One Fresh Spin, One Old Gem

By Marc Stephens

  • Artist: Plus/Minus

  • Album: Let’s Build a Fire

  • Released: Oct. 24, 2006

  • Label: Absolutely Kosher

There are about a hundred indie bands out there just like Plus/Minus (Apples in Stereo, Postal Service, Rogue Wave). But with this elegant and magnificently sophisticated release, James Baluyut & Co. sprint away from the pack, distinguishing themselves as perhaps the best the crowded and underachieving field of “jumpy synth-pop” has to offer — and maybe one of the foremost bands in all of independent music.

Legions of rock ’n’ roll fans would fall head over heels for a record like this, if they ever in a million years chanced to hear it. But they won’t. And that’s a real shame, because with Let’s Build A Fire Plus/Minus proves that where studio competence and sparkling production values are concerned, a top-notch indie release can indeed compete quality-wise with anything else out there, “adult” and “corporate” rock included.

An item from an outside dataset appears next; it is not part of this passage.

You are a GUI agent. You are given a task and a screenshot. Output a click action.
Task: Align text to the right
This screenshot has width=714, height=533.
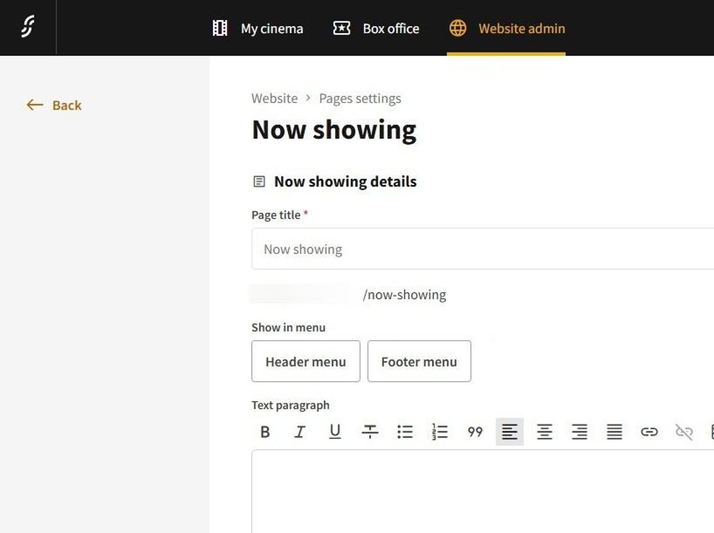(x=580, y=432)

Exquisitely hushed progressions; impassioned, lilting vocals and acoustics; and, when called for, just the right touch of bombast: The sheer mind-quickening maturity of these songs simply reaches out and slaps the listener silly with appreciation. After weeks of trying to classify Fire with regard to the pantheon of music taxonomy, believe it or not the categorization that comes closest for diverseness and texture is ’70s Makeout Album (seriously!). Think Bread, or maybe America’s Greatest Hits, and you’re getting warm — except more angular, and indie all the way, with epic arrangements and remarkably intricate drumming schemes whose riveting syncopation adds oomph yet somehow never trips over itself. Indeed, so good is Fire that a single Track to Try would only shortchange the album’s emotional beauty and swerving complexity. No foolin’ — this is as gorgeous as independent music gets. Don’t miss it.

Online Tracks:

  •  Summer Dress 2 (Iodine) 

  •  Leap Year 

***

  • Artist: Bill Nelson

  • Album: Magnificent Dream People

  • Released: 1997

  • Label: Populuxe/Voiceprint

After crafting some of the finest art-pop of the 1970s (or any decade for that matter), Be Bop Deluxe ex-frontman Bill Nelson decided to spend the rest of his life indulging the noise-loving ADD sufferer buried inside him. Since 1979 he’s released dozens of all-over-the-place sonic experiments, most of them firmly enmeshed in three-star territory — interesting, but far from essential. Magnificent Dream People is the grand exception, a stream (dream?) of consciousness album bursting with so many neat intersecting ideas it’s a wonder he got them all down in time.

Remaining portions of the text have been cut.